Wie kleine Gärten zu großen Paradiesen werden

Wie kleine Gärten zu großen Paradiesen werden
Ob wild romantisch oder klar strukturiert: Selbst wenn die Grünoase noch so klein ist, lässt sich die Bepflanzung umsetzen.

Für viele ist der Garten ein wichtiger Teil des Lebens. Er dient als Kraftquelle und Erholungsort. Doch nicht jeder ist mit einem großen Grundstück gesegnet. Für die Großstädte trifft das schon lange zu, mittlerweile ist das aber selbst auf dem Land wegen der gestiegenen Grundstückspreise keine Selbstverständlichkeit mehr.

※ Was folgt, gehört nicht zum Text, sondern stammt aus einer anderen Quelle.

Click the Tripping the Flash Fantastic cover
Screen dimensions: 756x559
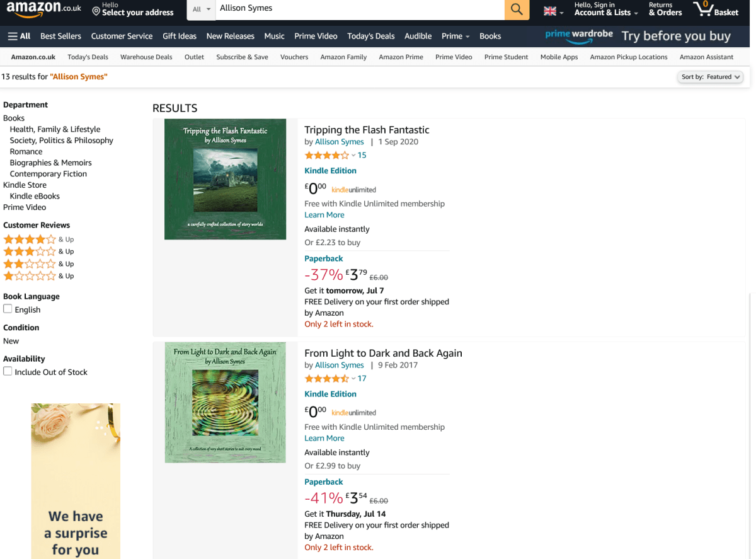click(225, 179)
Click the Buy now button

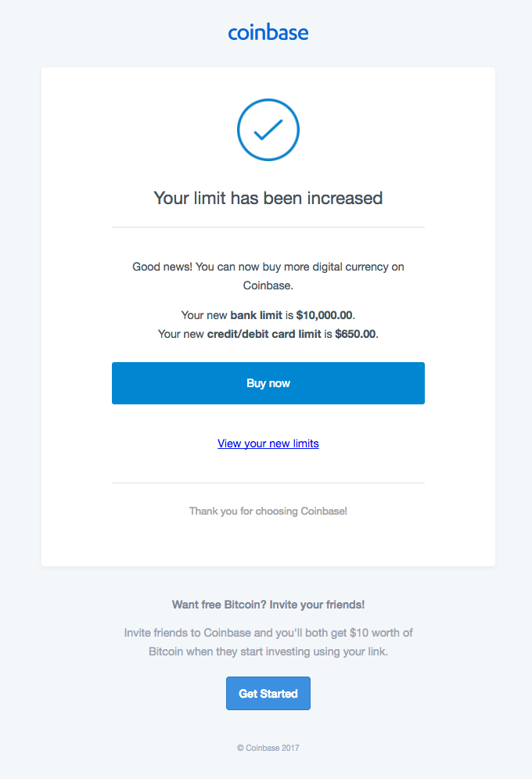[x=268, y=383]
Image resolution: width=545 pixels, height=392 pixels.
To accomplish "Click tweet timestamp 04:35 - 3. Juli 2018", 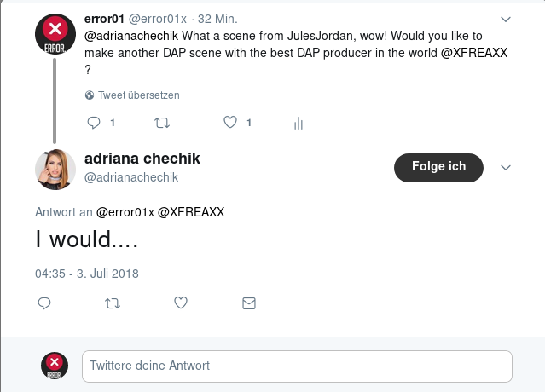I will [x=86, y=274].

Wie kleine Gärten zu großen Paradiesen werden

Terrassen geben dem Garten Struktur

Wertvolle Fläche gut nutzen

Umso mehr lohnt es sich, aus diesem wertvollen Stückchen Grün etwas besonders Schönes zu machen. Konstanze Neubauer hat sich in ihrem Buch „Kleine Gärten“ (Callwey Verlag, € 46,30) genau darauf konzentriert und präsentiert Gestaltungsideen, die von durchdachter Raumaufteilung, ökologischer Vielfalt und optimalen Nutzungsmöglichkeiten zeugen. Mit „Kleine Gärten“ fokussiert sich die Autorin auf Flächen zwischen 70 und 380 Quadratmetern. Mit Gartenplänen, ausführlichen Konzeptbeschreibungen und Infos zu Pflanzen und Materialien bietet die Autorin Anregungen und zeigt Möglichkeiten auf, wie der eigene kleine Garten gestaltet werden kann.

Wie kleine Gärten zu großen Paradiesen werden

Spalierbäume brauchen nicht viel Platz, bilden aber  trotzdem einen sehr guten Sichtschutz

Wasser, Stein und Pflanze

Kleine Räume brauchen Struktur, eine durchdachte Raumaufteilung. Dann lässt sich Tiefe und Spannung erzeugen und die wertvolle Fläche optimal nutzen. Gerade bei kleinen Gartengrößen lohnt es sich deshalb, besonders gut und intensiv zu planen. Man muss sich als Besitzer doch beschränken und daher gezielt auswählen, damit genug Platz für die drei wesentlichen Gestaltungselemente – Wasser, Stein und Pflanze – bleibt. „Versteht sich von selbst, dass die Pflanzen dabei stets die Hauptrolle übernehmen“, so die Autorin. Wasser wirkt immer und findet als Wasserspiel auch in kleinsten Gärten Platz. Es muss nicht immer der Schwimmteich oder das Pool sein. Wer dem sanften Plätschern einer Wasserschale oder einem kleinen Becken lauscht, kann für einige Augenblicke dem Alltag sehr gut entfliehen.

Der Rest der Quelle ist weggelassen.